### [RAW DATA]
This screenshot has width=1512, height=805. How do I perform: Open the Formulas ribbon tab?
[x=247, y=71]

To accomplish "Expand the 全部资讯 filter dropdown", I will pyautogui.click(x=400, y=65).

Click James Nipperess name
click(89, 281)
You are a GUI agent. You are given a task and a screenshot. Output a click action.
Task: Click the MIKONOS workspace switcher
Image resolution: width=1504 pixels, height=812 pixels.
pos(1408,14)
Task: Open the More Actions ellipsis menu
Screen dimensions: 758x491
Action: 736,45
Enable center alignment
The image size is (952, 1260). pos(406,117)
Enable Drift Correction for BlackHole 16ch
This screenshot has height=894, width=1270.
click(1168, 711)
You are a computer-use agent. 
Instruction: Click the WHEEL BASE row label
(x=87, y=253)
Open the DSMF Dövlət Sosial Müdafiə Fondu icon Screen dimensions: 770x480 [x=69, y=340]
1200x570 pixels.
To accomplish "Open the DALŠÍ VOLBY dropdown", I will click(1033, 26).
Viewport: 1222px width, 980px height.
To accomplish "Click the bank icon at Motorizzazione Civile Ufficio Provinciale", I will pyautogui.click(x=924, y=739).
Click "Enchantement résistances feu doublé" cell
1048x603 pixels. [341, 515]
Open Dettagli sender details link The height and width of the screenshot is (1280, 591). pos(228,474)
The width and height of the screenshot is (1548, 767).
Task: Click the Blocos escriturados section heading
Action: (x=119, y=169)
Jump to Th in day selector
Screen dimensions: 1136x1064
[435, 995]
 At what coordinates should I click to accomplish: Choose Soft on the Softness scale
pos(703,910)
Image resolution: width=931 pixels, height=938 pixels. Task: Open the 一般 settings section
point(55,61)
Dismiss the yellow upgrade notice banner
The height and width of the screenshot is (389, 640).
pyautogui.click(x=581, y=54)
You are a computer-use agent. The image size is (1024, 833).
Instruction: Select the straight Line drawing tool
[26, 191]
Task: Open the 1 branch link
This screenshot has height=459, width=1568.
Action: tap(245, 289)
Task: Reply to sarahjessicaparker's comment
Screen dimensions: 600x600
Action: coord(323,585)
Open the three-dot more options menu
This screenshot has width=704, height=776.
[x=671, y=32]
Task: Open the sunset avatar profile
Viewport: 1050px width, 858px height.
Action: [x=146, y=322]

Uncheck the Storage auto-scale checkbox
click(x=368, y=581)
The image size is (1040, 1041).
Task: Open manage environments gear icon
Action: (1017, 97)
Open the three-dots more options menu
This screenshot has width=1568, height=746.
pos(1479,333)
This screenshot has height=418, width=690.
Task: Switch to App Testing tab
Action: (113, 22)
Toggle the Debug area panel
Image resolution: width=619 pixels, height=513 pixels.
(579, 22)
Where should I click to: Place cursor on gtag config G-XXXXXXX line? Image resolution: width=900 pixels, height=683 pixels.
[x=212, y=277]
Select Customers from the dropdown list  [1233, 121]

### [ASSIGNMENT]
Produce exactly the lines from the one containing "Uncheck the Storage auto-scale checkbox" through the final line of the records above, both included, and no others.

### [OUTPUT BELOW]
Uncheck the Storage auto-scale checkbox
click(x=368, y=581)
The image size is (1040, 1041).
Task: Open manage environments gear icon
Action: (1017, 97)
Open the three-dots more options menu
This screenshot has width=1568, height=746.
pos(1479,333)
This screenshot has height=418, width=690.
Task: Switch to App Testing tab
Action: (113, 22)
Toggle the Debug area panel
Image resolution: width=619 pixels, height=513 pixels.
(579, 22)
Where should I click to: Place cursor on gtag config G-XXXXXXX line? Image resolution: width=900 pixels, height=683 pixels.
[x=212, y=277]
Select Customers from the dropdown list  [1233, 121]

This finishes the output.